The United States is still experiencing the side effect of directing benefits to everyone (middle-out economics), instead of piling it at the top (trickle-down economics)
There is a huge practical lesson that needs to be learned by the entire world in economics.
Post-2008 financial crisis, the Obama administration pumped a lot of money into the economy. In those days, democratic administrations were overflowing with graduates from the school of trickle down economics.
Money was ploughed to the top. The Obama administration bailed out Wall street, but allowed market forces to handle everyone else. As a result, the stock market recovered in less than two years. Job recovery took nearly eight years.
In 2009, benefits were predominantly targeted towards big businesses with the expectation that it will protect the economy first and then slowly filter down to the rest of the economy. The Biden administration has reversed this ideology. COVID-19 relief was targeted a bit more evenly between the top, middle and the bottom of the society.
Out of the $5 trillion the Biden administration injected into the economy as COVID-19 relief, the biggest beneficiary was individuals and families ($1.8 trillion) followed by businesses ($1.7 trillion).
→Savings increased.
→Demand for goods went up.
→Inflation soared, but so did the business need to hire hands in-order to build more goods.
→And the circle of growth thus began.
Locked up supply chains, soaring shipping costs, rising energy and commodities price played spoil sport. But the benefits that were routed to the middle class had already found its way into the economy. The economic growth simply became too much to be stopped at this point.

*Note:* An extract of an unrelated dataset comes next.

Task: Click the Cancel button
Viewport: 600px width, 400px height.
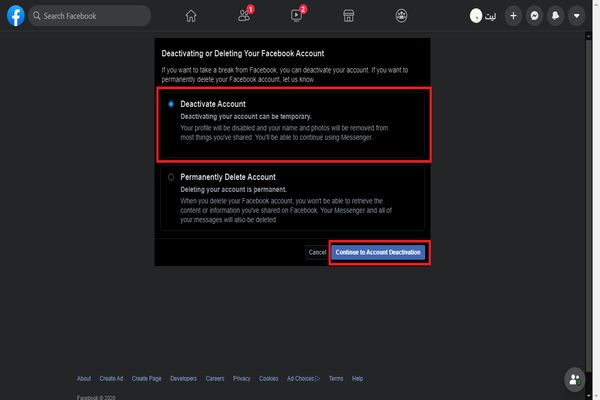Action: click(x=317, y=252)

The growth will start to taper at some point. It has to. But the Biden administration seems to be intent on delaying the slowdown as long as possible.

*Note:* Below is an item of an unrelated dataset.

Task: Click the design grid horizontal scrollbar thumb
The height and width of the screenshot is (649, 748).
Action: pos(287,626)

Biden’s investment approach tries to turn Ronald Regan’s top-down, supply-side economics on its head. It tries to achieve economic growth by stoking demand through a stream of investments that strengthens the working class. Sustained employment opportunities in futuristic businesses is an extremely important part of that plan.

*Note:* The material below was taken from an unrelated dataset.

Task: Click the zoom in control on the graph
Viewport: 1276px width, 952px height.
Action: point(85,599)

There is nothing new about this. Governments all over the world use their own investments to stimulate growth. That’s what China has been doing for years. The Indian government does it. Many countries around the world do the same. Investments by governments can have a dramatic impact on employment, demand, and consumption when they are done properly.
In Thomas Piketty’s “Capital in the Twenty-First Century,” he concluded that a capitalist economy is an inequality engine whose malignant effects can only be mitigated post facto via redistribution.
The moment we read the word redistribution we are all conditioned to think socialism or a government trying to take money from hard workers and gift it to undeserving lowlifes.
The Biden administration is redistributing wealth by refusing to reward wealth. By investing in industries, it is making itself an active participant in the economy instead of acting like a passive regulator. By allowing tax payer money to seep towards the tax payers through investments it ceases to be a subsidies manager.
All of these actions may seem like vanishing spokes in the economic wheel. Neither Biden’s policy was entirely progressive nor was it entirely trickle down. Neither did he find a middle ground.
Instead, what he has done is, he went after the crux of the problem America has been facing for decades.
Income inequality.
Still don’t believe me?
Inflation is coming down. Not only in the United States but in the entire world. But the 5.1% wage increase the United States recorded in 2022, is now locked into the economy.
Let us not forget, the United States is still adding jobs. That means there is still upwards pressure on wages. Stock market is flat. Wages are up. The math is not exactly hard to calculate.